Tuesday

First GMO maize planted in Kenya

By Henry Neondo

Kenyan maize researchers have planted the first biotechnology-driven maize outdoors to hotly follow in the footsteps of South Africa.

The insect resistant maize was planted at the Kenya Agricultural Research Institute, KARI-Kiboko station on Friday, the 27th May, in an open quarantine site, OQS, in the first of a series of Confined Field Trials, CFTs.

Experiments with the insect resistant maize have been taking place at KARI biotechnology centre in a biosafety greenhouse opened in June 2004.

After dedicating more than five years to developing the insect resistant maize, KARI and CIMMYT scientists are looking forward to finally putting it to the test.

Now the OQS trials are being undertaken by the Insect Resistant Maize for Africa, IRMA, a joint research project of KARI and the international Maize and Wheat Improvement Centre, CIMMYT, supported by the Sygenta Foundation for sustainable Agriculture and the Rockfeller Foundation.
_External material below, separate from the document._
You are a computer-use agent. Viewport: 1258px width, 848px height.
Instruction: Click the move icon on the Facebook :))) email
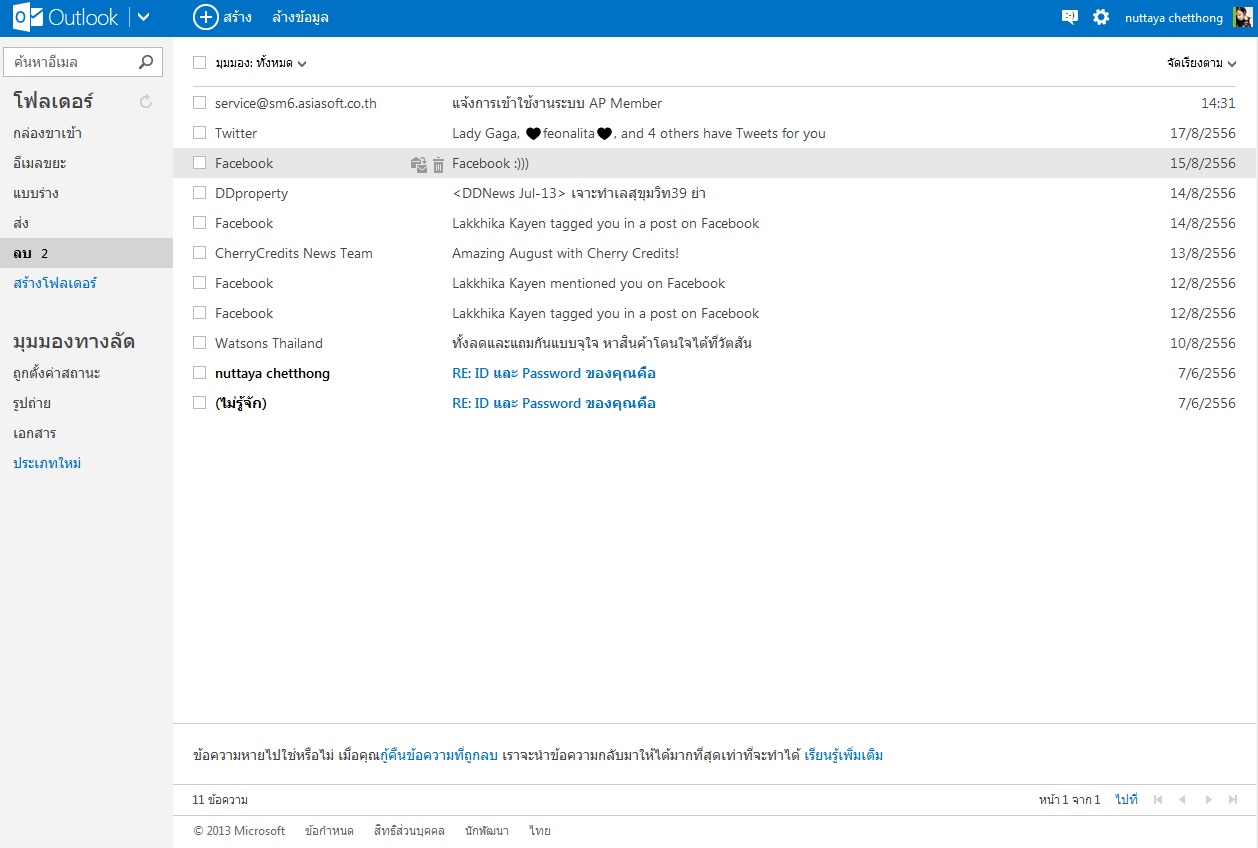(419, 165)
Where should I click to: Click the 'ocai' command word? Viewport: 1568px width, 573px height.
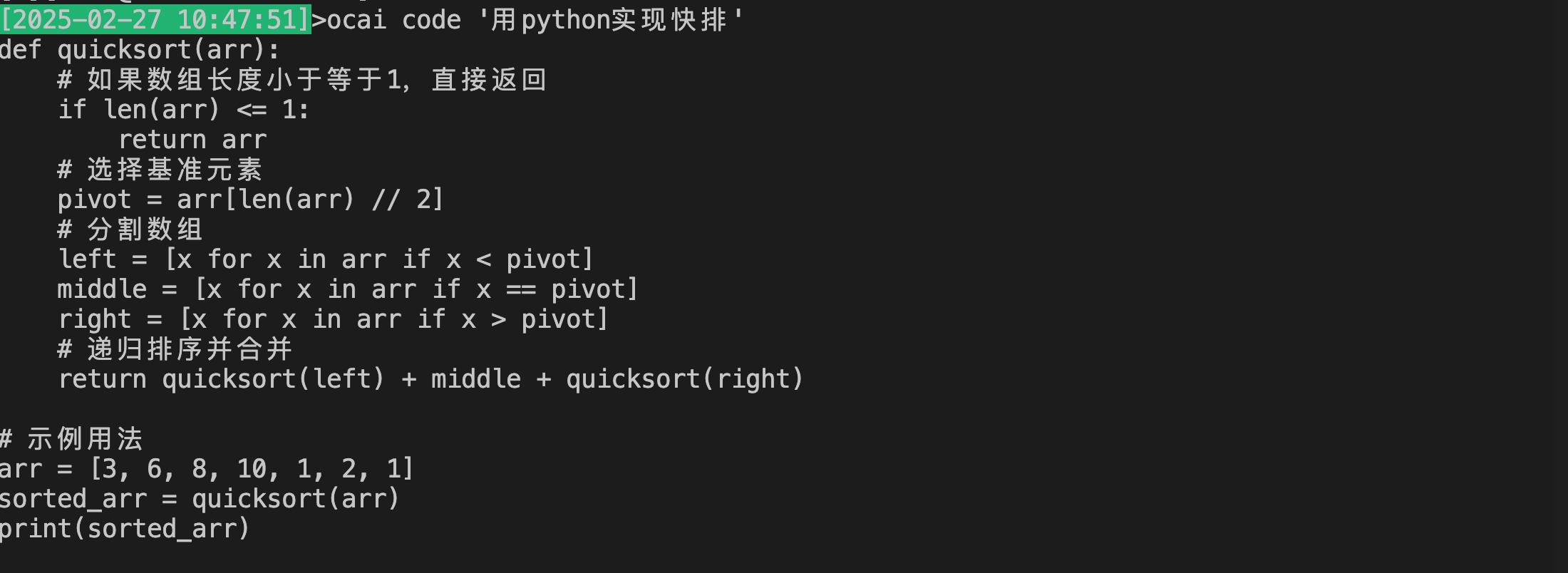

Expressing his feelings on the occasion, Dr Stephen Mugo, the IRMA project Manager and CIMMYT maize breeder, "the prospects of testing the Bt-Maize in the field is exciting".

While his counterpart, Dr Romano Kiome, Director of KARI said that KARI is pleased to announce the planting of these trials after years of laboratory research as part of an innovative approach to help Kenyan farmers fight stem borers .

The trials at Kiboko will serve two purposes according to IRMA project manager and CIMMYT maize breeder, Dr Stephen Mugo.

First, he says, they will be used to determine the effectiveness under field conditions, of the insect-resistant maize against stem borers in Kenya.

Second, the plants will be crossed with Kenyan maize lines as part of a breeding process that will produce Bt maize varieties adapted to Kenyan growing conditions.

Stem borers have always been a bane to Kenyan maize farmers and according to entomologists, it is responsible for losses of up to approximately 400, 000 tonnes of maize in Kenya each year, amounting to 13.5 per cent of 2,142,000 tonnes of maize produced in Kenya

"Indeed, this is close to the total amount of maize imported by Kenya annually, estimated at 242 000 tonnes ", said Dr Kiome adding that this loss directly affects the livelihoods of thousands of families dependent on maize as a staple and a source of income.

It is against this background that KARI and CIMMYT have strived to develop maize varieties resistant to stem borers.

According to KARI, the production of the genetically modified varieties, great emphasis has been put on adherence to biosafety procedures that have been developed and approved by the National Biosafety Committee, NBC, which is coordinated by the Kenya National Council for Science and Technology, a government body charged with formulating and directing science and technology research policies.

According to Dr Simon Gichuki, who also is the Principal Investigator, these CFTs will also be conducted in strict accordance with the terms proscribed by Kenya Plant Health Inspectorate Service, KEPHIS and the KARI.

Dr Gichuki said that the open quarantine site where the confined trials will be conducted was built to specification and includes may biosafety and security measures to ensure genetic and material confinement within the OQS.

This means that no pollen seed or other plant material escape the trial area or cross inadvertently with maize not included in the experiments. This way, none of the material from the OQS will enter the maize reproductive and food and feed pathways before authorisation by the Kenya regulatory system.

At the moment, other than South Africa, and a few others, majority of sub-Saharan African countries including Kenya have no law governing genetically modified organisms and most still drag their feet on the biosafety framework despite repeated appeals from the countries scientific communities for the process to be hastened.